In der Diözese Innsbruck gibt es schon 16 fremdsprachige Gemeinden, auch eine große afrikanische. Das ist Weltkirche live in Tirol. Katholisch sein bedeutet, nicht auf eine Nation oder Kultur beschränkt zu sein. Jesus hat versucht, alle Menschen zu sammeln. Er war im Grenzgebiet des jüdischen Glaubens unterwegs – auch in jenen Städten, die schon damals multikulturell waren. Letztlich hat er sein Leben gegeben, um Versöhnung und Einheit zu ermöglichen.

Wir erleben derzeit bereits einen globalen Verteilungskampf. Welche Lehre müssen wir daraus ziehen?

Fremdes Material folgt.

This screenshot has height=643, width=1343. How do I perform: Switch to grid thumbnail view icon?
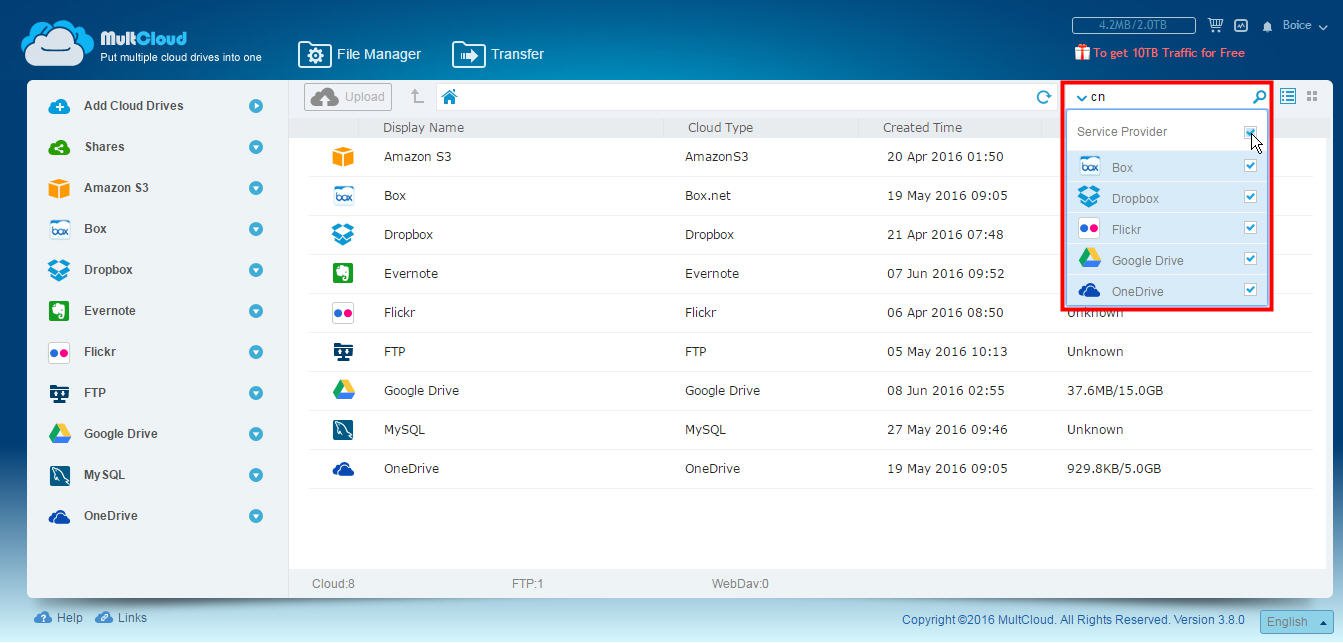click(x=1312, y=96)
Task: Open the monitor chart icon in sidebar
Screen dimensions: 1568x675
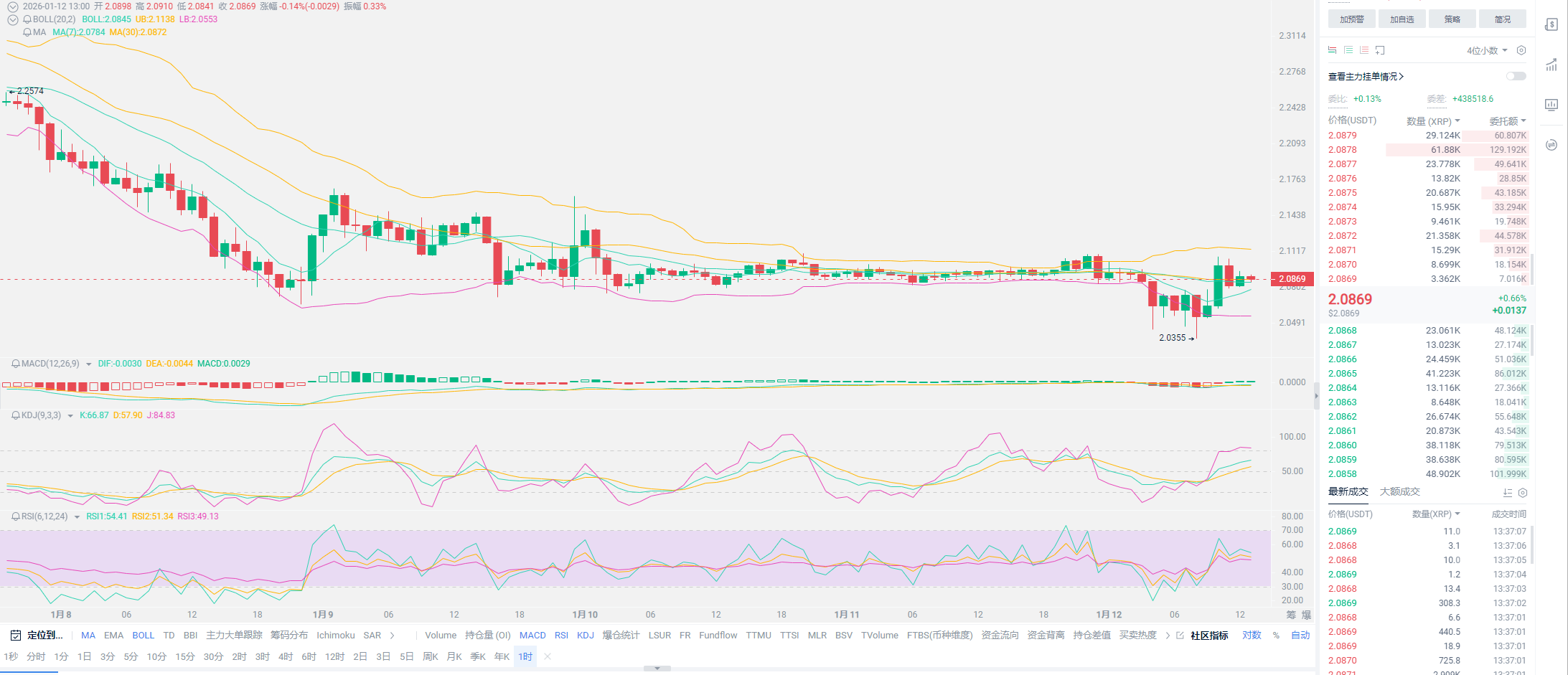Action: pos(1551,105)
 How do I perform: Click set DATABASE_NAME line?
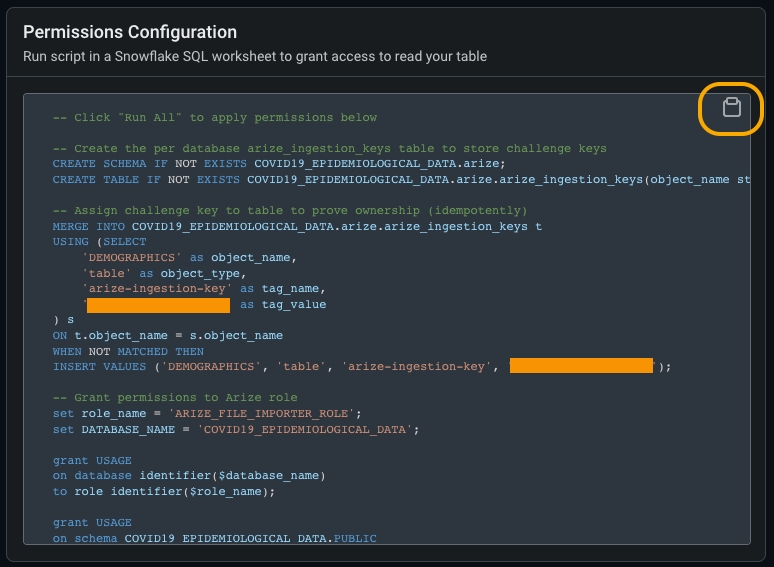[x=236, y=429]
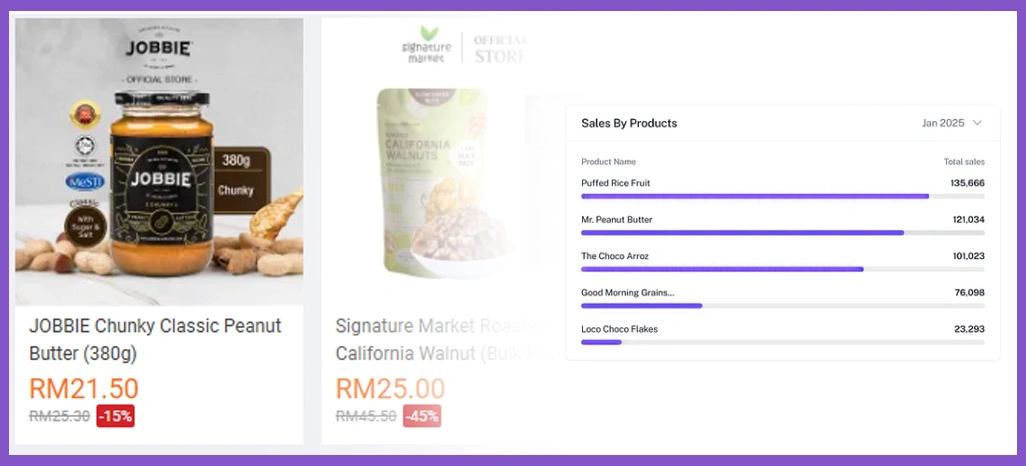
Task: Click the MeSTI certification badge
Action: [x=85, y=182]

Zuerst müssen wir eine neue Dankbarkeit lernen. All das viele wertschätzen, was uns täglich an Lebenschancen und Gaben zur Verfügung steht. Unmittelbar damit verbunden ist der Auftrag zum Teilen, das heißt die vorhandenen Güter so einzusetzen, dass sie dem Gemeinwohl dienen. In unserer Gesellschaft bemerke ich zwei Tendenzen: Einerseits eine wachsende Solidarität, ein Gespür für die vielen sozialen Schieflagen, und gleichzeitig einen wachsenden Egoismus und die Gier nach immer mehr. Faktum ist, dass Millionen von Menschen hungern. Trotzdem wird an den internationalen Börsen mit der Knappheit von Nahrungsmitteln und Saatgut spekuliert. Ist das nicht ein himmelschreiender Wahnsinn?

Werden wir es noch erleben, dass homosexuelle Paare in der Kirche getraut oder Frauen als Priester tätig sind?

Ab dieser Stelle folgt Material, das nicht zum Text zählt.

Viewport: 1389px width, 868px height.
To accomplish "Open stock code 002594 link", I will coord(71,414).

Ich stehe für eine offene Kirche, weil Gott jeden Menschen willkommen heißt. Der Respekt vor allen Menschen – auch unterschiedlicher Lebensart und Beziehungen – ist mir deshalb ganz wichtig. Aber die Trauung von Homosexuellen in der Kirche kann ich mir nicht vorstellen. Wir sollten uns im Übrigen bei den sogenannten kirchlichen Reformthemen eine bestimmte Beweglichkeit bewahren. Mein erstes Anliegen sind sie jedoch nicht.

In Tirol hat man sich einen Tiroler als neuen Bischof gewünscht. Haben Sie als Steirer jetzt einen Malus?

Ich verstehe die anfängliche Frustration, aber ich sehe nicht, dass ich einen nachhaltigen Malus hätte. Vielleicht ist es eine Übung, den Bischof mit innerösterreichischem "Migrationshintergrund" anzunehmen. Es gibt doch viele Menschen, die sich in ihrem Leben schwer tun, weil sie bei niemandem und nirgendwo ankommen können.